* _EXERCISE OBJECTIVE_:
Arrange every line of the records below as a Markdown table with the columns "Row" and "Line", numbering the rows in order and omitting blank lines.

* _RECORD LIST_:
● ● ●

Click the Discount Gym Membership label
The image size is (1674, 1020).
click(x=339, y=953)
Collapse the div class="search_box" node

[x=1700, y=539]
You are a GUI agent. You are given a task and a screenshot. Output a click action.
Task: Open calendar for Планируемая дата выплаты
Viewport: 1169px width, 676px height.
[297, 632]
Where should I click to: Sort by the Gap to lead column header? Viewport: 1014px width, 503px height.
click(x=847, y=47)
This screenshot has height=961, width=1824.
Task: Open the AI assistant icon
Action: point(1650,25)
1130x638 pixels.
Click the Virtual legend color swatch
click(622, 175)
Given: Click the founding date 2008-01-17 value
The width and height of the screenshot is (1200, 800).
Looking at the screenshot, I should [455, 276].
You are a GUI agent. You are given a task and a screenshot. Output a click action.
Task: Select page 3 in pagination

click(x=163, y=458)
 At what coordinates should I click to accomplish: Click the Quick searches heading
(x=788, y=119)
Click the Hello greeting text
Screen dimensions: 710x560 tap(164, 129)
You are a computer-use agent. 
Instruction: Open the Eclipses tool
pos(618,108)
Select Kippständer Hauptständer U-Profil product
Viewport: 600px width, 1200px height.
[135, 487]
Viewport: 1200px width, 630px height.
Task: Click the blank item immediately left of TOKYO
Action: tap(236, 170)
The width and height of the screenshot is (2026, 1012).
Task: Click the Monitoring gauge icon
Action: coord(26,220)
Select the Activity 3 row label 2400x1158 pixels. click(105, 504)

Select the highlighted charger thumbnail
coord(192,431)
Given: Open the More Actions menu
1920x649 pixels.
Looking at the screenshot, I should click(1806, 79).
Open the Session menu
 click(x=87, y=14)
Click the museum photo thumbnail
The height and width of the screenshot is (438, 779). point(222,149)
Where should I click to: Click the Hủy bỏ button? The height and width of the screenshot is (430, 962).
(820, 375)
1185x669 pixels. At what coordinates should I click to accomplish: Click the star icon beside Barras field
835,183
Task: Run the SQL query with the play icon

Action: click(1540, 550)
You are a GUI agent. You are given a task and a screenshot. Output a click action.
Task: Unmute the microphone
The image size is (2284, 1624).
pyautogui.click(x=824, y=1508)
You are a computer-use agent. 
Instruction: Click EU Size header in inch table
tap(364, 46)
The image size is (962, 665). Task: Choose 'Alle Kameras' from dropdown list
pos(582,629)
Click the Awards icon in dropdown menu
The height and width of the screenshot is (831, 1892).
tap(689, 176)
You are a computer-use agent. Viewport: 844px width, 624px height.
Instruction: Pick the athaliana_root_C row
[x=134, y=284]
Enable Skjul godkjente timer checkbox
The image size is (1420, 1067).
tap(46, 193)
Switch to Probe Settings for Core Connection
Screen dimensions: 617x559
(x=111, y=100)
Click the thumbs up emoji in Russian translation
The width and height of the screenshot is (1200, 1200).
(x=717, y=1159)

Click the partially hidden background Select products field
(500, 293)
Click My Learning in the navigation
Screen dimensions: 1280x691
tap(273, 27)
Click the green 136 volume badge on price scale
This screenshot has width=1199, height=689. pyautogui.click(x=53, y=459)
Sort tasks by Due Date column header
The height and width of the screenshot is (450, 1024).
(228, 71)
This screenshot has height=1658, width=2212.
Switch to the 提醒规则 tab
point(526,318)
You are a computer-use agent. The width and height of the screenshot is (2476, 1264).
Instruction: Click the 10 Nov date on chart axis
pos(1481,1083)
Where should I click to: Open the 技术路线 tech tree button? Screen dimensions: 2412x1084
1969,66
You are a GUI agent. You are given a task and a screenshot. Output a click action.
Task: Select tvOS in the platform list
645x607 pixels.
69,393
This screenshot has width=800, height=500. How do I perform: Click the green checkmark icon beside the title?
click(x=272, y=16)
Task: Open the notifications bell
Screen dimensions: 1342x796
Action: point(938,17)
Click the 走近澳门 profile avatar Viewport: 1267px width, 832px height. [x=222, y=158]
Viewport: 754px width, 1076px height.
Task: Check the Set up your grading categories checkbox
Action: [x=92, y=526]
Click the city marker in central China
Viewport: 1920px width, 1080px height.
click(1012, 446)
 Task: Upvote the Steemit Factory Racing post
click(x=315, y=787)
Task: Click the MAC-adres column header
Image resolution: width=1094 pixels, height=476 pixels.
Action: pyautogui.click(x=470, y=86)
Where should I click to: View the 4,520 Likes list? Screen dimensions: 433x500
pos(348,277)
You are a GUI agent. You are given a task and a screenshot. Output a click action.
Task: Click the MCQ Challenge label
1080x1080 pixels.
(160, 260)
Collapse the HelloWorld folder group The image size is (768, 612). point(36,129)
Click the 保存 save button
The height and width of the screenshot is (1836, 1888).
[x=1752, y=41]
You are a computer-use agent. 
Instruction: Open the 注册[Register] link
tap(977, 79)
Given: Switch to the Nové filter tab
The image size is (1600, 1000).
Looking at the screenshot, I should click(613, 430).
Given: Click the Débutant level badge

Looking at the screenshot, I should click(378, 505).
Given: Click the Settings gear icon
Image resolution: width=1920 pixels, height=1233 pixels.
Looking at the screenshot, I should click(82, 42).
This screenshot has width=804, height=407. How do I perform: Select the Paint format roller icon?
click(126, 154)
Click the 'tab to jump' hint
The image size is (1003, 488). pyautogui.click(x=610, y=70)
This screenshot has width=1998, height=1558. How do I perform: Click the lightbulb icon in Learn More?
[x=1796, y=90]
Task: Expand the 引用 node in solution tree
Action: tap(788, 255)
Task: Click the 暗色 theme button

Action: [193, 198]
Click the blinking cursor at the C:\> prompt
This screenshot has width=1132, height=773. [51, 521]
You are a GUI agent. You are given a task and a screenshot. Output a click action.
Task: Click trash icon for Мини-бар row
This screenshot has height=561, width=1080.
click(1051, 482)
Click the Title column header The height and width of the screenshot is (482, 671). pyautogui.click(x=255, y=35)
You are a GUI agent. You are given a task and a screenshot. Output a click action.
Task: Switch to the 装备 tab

● ● ●

* _EXPECTED ANSWER_:
| Row | Line |
|---|---|
| 1 | Click the Discount Gym Membership label |
| 2 | The image size is (1674, 1020). |
| 3 | click(x=339, y=953) |
| 4 | Collapse the div class="search_box" node |
| 5 | [x=1700, y=539] |
| 6 | You are a GUI agent. You are given a task and a screenshot. Output a click action. |
| 7 | Task: Open calendar for Планируемая дата выплаты |
| 8 | Viewport: 1169px width, 676px height. |
| 9 | [297, 632] |
| 10 | Where should I click to: Sort by the Gap to lead column header? Viewport: 1014px width, 503px height. |
| 11 | click(x=847, y=47) |
| 12 | This screenshot has height=961, width=1824. |
| 13 | Task: Open the AI assistant icon |
| 14 | Action: point(1650,25) |
| 15 | 1130x638 pixels. |
| 16 | Click the Virtual legend color swatch |
| 17 | click(622, 175) |
| 18 | Given: Click the founding date 2008-01-17 value |
| 19 | The width and height of the screenshot is (1200, 800). |
| 20 | Looking at the screenshot, I should [455, 276]. |
| 21 | You are a GUI agent. You are given a task and a screenshot. Output a click action. |
| 22 | Task: Select page 3 in pagination |
| 23 | click(x=163, y=458) |
| 24 |  At what coordinates should I click to accomplish: Click the Quick searches heading |
| 25 | (x=788, y=119) |
| 26 | Click the Hello greeting text |
| 27 | Screen dimensions: 710x560 tap(164, 129) |
| 28 | You are a computer-use agent.  |
| 29 | Instruction: Open the Eclipses tool |
| 30 | pos(618,108) |
| 31 | Select Kippständer Hauptständer U-Profil product |
| 32 | Viewport: 600px width, 1200px height. |
| 33 | [135, 487] |
| 34 | Viewport: 1200px width, 630px height. |
| 35 | Task: Click the blank item immediately left of TOKYO |
| 36 | Action: tap(236, 170) |
| 37 | The width and height of the screenshot is (2026, 1012). |
| 38 | Task: Click the Monitoring gauge icon |
| 39 | Action: coord(26,220) |
| 40 | Select the Activity 3 row label 2400x1158 pixels. click(105, 504) |
| 41 | Select the highlighted charger thumbnail |
| 42 | coord(192,431) |
| 43 | Given: Open the More Actions menu |
| 44 | 1920x649 pixels. |
| 45 | Looking at the screenshot, I should click(1806, 79). |
| 46 | Open the Session menu |
| 47 |  click(x=87, y=14) |
| 48 | Click the museum photo thumbnail |
| 49 | The height and width of the screenshot is (438, 779). point(222,149) |
| 50 | Where should I click to: Click the Hủy bỏ button? The height and width of the screenshot is (430, 962). |
| 51 | (820, 375) |
| 52 | 1185x669 pixels. At what coordinates should I click to accomplish: Click the star icon beside Barras field |
| 53 | 835,183 |
| 54 | Task: Run the SQL query with the play icon |
| 55 | Action: click(1540, 550) |
| 56 | You are a GUI agent. You are given a task and a screenshot. Output a click action. |
| 57 | Task: Unmute the microphone |
| 58 | The image size is (2284, 1624). |
| 59 | pyautogui.click(x=824, y=1508) |
| 60 | You are a computer-use agent.  |
| 61 | Instruction: Click EU Size header in inch table |
| 62 | tap(364, 46) |
| 63 | The image size is (962, 665). Task: Choose 'Alle Kameras' from dropdown list |
| 64 | pos(582,629) |
| 65 | Click the Awards icon in dropdown menu |
| 66 | The height and width of the screenshot is (831, 1892). |
| 67 | tap(689, 176) |
| 68 | You are a computer-use agent. Viewport: 844px width, 624px height. |
| 69 | Instruction: Pick the athaliana_root_C row |
| 70 | [x=134, y=284] |
| 71 | Enable Skjul godkjente timer checkbox |
| 72 | The image size is (1420, 1067). |
| 73 | tap(46, 193) |
| 74 | Switch to Probe Settings for Core Connection |
| 75 | Screen dimensions: 617x559 |
| 76 | (x=111, y=100) |
| 77 | Click the thumbs up emoji in Russian translation |
| 78 | The width and height of the screenshot is (1200, 1200). |
| 79 | (x=717, y=1159) |
| 80 | Click the partially hidden background Select products field |
| 81 | (500, 293) |
| 82 | Click My Learning in the navigation |
| 83 | Screen dimensions: 1280x691 |
| 84 | tap(273, 27) |
| 85 | Click the green 136 volume badge on price scale |
| 86 | This screenshot has width=1199, height=689. pyautogui.click(x=53, y=459) |
| 87 | Sort tasks by Due Date column header |
| 88 | The height and width of the screenshot is (450, 1024). |
| 89 | (228, 71) |
| 90 | This screenshot has height=1658, width=2212. |
| 91 | Switch to the 提醒规则 tab |
| 92 | point(526,318) |
| 93 | You are a computer-use agent. The width and height of the screenshot is (2476, 1264). |
| 94 | Instruction: Click the 10 Nov date on chart axis |
| 95 | pos(1481,1083) |
| 96 | Where should I click to: Open the 技术路线 tech tree button? Screen dimensions: 2412x1084 |
| 97 | 1969,66 |
| 98 | You are a GUI agent. You are given a task and a screenshot. Output a click action. |
| 99 | Task: Select tvOS in the platform list |
| 100 | 645x607 pixels. |
| 101 | 69,393 |
| 102 | This screenshot has width=800, height=500. How do I perform: Click the green checkmark icon beside the title? |
| 103 | click(x=272, y=16) |
| 104 | Task: Open the notifications bell |
| 105 | Screen dimensions: 1342x796 |
| 106 | Action: point(938,17) |
| 107 | Click the 走近澳门 profile avatar Viewport: 1267px width, 832px height. [x=222, y=158] |
| 108 | Viewport: 754px width, 1076px height. |
| 109 | Task: Check the Set up your grading categories checkbox |
| 110 | Action: [x=92, y=526] |
| 111 | Click the city marker in central China |
| 112 | Viewport: 1920px width, 1080px height. |
| 113 | click(1012, 446) |
| 114 |  Task: Upvote the Steemit Factory Racing post |
| 115 | click(x=315, y=787) |
| 116 | Task: Click the MAC-adres column header |
| 117 | Image resolution: width=1094 pixels, height=476 pixels. |
| 118 | Action: pyautogui.click(x=470, y=86) |
| 119 | Where should I click to: View the 4,520 Likes list? Screen dimensions: 433x500 |
| 120 | pos(348,277) |
| 121 | You are a GUI agent. You are given a task and a screenshot. Output a click action. |
| 122 | Task: Click the MCQ Challenge label |
| 123 | 1080x1080 pixels. |
| 124 | (160, 260) |
| 125 | Collapse the HelloWorld folder group The image size is (768, 612). point(36,129) |
| 126 | Click the 保存 save button |
| 127 | The height and width of the screenshot is (1836, 1888). |
| 128 | [x=1752, y=41] |
| 129 | You are a computer-use agent.  |
| 130 | Instruction: Open the 注册[Register] link |
| 131 | tap(977, 79) |
| 132 | Given: Switch to the Nové filter tab |
| 133 | The image size is (1600, 1000). |
| 134 | Looking at the screenshot, I should click(613, 430). |
| 135 | Given: Click the Débutant level badge |
| 136 | Looking at the screenshot, I should click(378, 505). |
| 137 | Given: Click the Settings gear icon |
| 138 | Image resolution: width=1920 pixels, height=1233 pixels. |
| 139 | Looking at the screenshot, I should click(82, 42). |
| 140 | This screenshot has width=804, height=407. How do I perform: Select the Paint format roller icon? |
| 141 | click(126, 154) |
| 142 | Click the 'tab to jump' hint |
| 143 | The image size is (1003, 488). pyautogui.click(x=610, y=70) |
| 144 | This screenshot has width=1998, height=1558. How do I perform: Click the lightbulb icon in Learn More? |
| 145 | [x=1796, y=90] |
| 146 | Task: Expand the 引用 node in solution tree |
| 147 | Action: tap(788, 255) |
| 148 | Task: Click the 暗色 theme button |
| 149 | Action: [193, 198] |
| 150 | Click the blinking cursor at the C:\> prompt |
| 151 | This screenshot has width=1132, height=773. [51, 521] |
| 152 | You are a GUI agent. You are given a task and a screenshot. Output a click action. |
| 153 | Task: Click trash icon for Мини-бар row |
| 154 | This screenshot has height=561, width=1080. |
| 155 | click(1051, 482) |
| 156 | Click the Title column header The height and width of the screenshot is (482, 671). pyautogui.click(x=255, y=35) |
| 157 | You are a GUI agent. You are given a task and a screenshot. Output a click action. |
| 158 | Task: Switch to the 装备 tab |